Provided passage:
Elisabeth Hasselbeck

Elisabeth Hasselbeck: Surviving Gluten-free

From being a participant on Survivor to co-hosting The View to authoring two books and creating the NoGii food line, Elisabeth Hasselbeck – a well-known figure in the gluten-free community – is a force to be reckoned with. For many of us, her story is a familiar one of long awaited diagnosis and the empowerment that came with finally finding out the source of her pain and health issues.

Years before we watched her on Survivor, Elisabeth Hasselbeck was an ambitious college student in her early twenties, captaining the softball team at Boston College while studying fine art. It was during her time at Boston College where she first came face to face with symptoms of celiac disease.

During a trip to Belize in her sophomore year of college, she contracted a bacterial intestinal infection. After that, nothing seemed to be the same. Many foods were no longer appetizing. She began getting debilitating stomach aches and constantly felt hungry. Doctors tried to diagnose her with nearly every illness in the book, except the right one. She was told it was IBS, prescribed multiple medications, underwent a sigmoidoscopy, and was even given anti-anxiety medication because one of the side effects was numbing of the stomach lining.

“A lot of it was just covering up the issue and I just literally wanted to get to what was wrong,” Hasselbeck said. “Overall my health was just truly evaporating. I felt that I was the oxymoron of health.”

Despite her illness, she continued to participate in sports. “I felt as though my activities were almost counterproductive,” she said. “I didn’t feel like my body had the basis to really support training for anything significantly athletic.”

But even after college, Hasselbeck persevered in athletics and decided to apply for Survivor: The Australian Outback. She managed to pass the physical exam, though inside she was cringing with stomach pain during the process. It was in Australia where she began to feel better than she had in years. “I felt better there in a situation that was so strenuous and stressful and really just difficult,” she said. “My body felt truly cleansed of whatever was making it sick.”

Hasselbeck did not realize at the time which food was responsible for her pain, but she confirmed that it was diet related. Through trial and error of adding different foods back into her diet one by one, she learned that the problem was wheat. She later realized it was not just wheat, but all forms of gluten.

After she self-diagnosed herself with celiac disease, she found a doctor who confirmed it with a blood test. “When I found that out I thought, ‘Oh gosh, I just lost 10 years of my life not knowing,’” Hasselbeck said. “It took close to a decade in total and unfortunately that’s a long time for your body to be fighting itself.”

Hasselbeck’s story is not uncommon. The average time it takes from the onset of symptoms for a person to be diagnosed with celiac disease is 4 to 10 years. Like others who finally find out the source of their health issues, she felt compelled to share her story and raise awareness.

“I came back with a full revelation of what was at the root of my pain and discomfort and unhealthiness and [it was] really a revolution I wanted to start. That’s where The G-Free Diet came in and I started telling my story,” she said. Hasselbeck became very active in the gluten-free community, authoring The G-Free Diet, Deliciously G-Free, and launching NoGii bars, her own line of gluten-free bars.

What to work on:
A – From the article on Elisabeth Hasselbeck, reproduce word for word the part that opens with the words containing "Hasselbeck’s story is" and closes with "and raise awareness.".
B – Translate this sentence from the Elisabeth Hasselbeck article into Spanish: "Through trial and error of adding different foods back into her diet one by one, she learned that the problem was wheat."

Given entries:
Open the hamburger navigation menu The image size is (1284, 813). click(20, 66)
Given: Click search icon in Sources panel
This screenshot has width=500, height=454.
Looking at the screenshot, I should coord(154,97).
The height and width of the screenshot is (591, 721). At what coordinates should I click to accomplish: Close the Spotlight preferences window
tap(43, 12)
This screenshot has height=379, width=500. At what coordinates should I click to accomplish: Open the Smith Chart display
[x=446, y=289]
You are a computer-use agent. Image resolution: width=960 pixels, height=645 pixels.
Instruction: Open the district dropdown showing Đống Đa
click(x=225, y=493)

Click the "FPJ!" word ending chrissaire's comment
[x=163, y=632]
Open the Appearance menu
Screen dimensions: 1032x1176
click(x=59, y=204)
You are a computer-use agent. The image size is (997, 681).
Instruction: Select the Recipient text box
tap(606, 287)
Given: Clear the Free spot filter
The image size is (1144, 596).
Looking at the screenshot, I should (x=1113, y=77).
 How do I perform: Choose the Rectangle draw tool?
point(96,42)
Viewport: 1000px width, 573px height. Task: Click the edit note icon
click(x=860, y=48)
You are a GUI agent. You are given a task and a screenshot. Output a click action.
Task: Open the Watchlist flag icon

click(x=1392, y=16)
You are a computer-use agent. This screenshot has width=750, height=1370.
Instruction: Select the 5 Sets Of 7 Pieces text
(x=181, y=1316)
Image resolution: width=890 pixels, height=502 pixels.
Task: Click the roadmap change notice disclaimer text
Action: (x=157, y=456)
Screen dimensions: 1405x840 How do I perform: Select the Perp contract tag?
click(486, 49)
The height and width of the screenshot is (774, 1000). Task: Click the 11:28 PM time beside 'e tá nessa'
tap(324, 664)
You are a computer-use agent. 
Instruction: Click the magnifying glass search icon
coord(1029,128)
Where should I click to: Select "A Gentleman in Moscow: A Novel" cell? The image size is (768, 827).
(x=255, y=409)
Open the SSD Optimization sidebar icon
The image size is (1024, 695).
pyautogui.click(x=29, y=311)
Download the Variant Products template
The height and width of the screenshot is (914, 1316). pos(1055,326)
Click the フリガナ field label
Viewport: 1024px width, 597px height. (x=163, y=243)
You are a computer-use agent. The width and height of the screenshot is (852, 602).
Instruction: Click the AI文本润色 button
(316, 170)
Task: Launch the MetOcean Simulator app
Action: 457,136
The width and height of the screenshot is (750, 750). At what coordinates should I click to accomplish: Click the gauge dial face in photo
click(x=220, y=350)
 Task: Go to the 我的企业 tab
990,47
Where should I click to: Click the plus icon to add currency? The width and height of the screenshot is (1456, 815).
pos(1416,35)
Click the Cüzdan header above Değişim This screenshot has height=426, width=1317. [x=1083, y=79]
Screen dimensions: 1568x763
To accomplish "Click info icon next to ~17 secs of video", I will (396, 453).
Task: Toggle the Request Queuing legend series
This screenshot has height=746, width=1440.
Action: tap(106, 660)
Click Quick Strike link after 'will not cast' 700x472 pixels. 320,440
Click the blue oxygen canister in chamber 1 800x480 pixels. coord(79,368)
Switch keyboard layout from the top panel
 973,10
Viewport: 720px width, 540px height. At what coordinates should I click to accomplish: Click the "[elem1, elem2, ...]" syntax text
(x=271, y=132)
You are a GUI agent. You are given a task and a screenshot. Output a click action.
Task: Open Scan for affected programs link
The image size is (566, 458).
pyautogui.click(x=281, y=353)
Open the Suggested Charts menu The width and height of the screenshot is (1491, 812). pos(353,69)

Responses to the tasks:
A –
Hasselbeck’s story is not uncommon. The average time it takes from the onset of symptoms for a person to be diagnosed with celiac disease is 4 to 10 years. Like others who finally find out the source of their health issues, she felt compelled to share her story and raise awareness.

B – Mediante prueba y error, reincorporando distintos alimentos a su dieta uno por uno, descubrió que el problema era el trigo.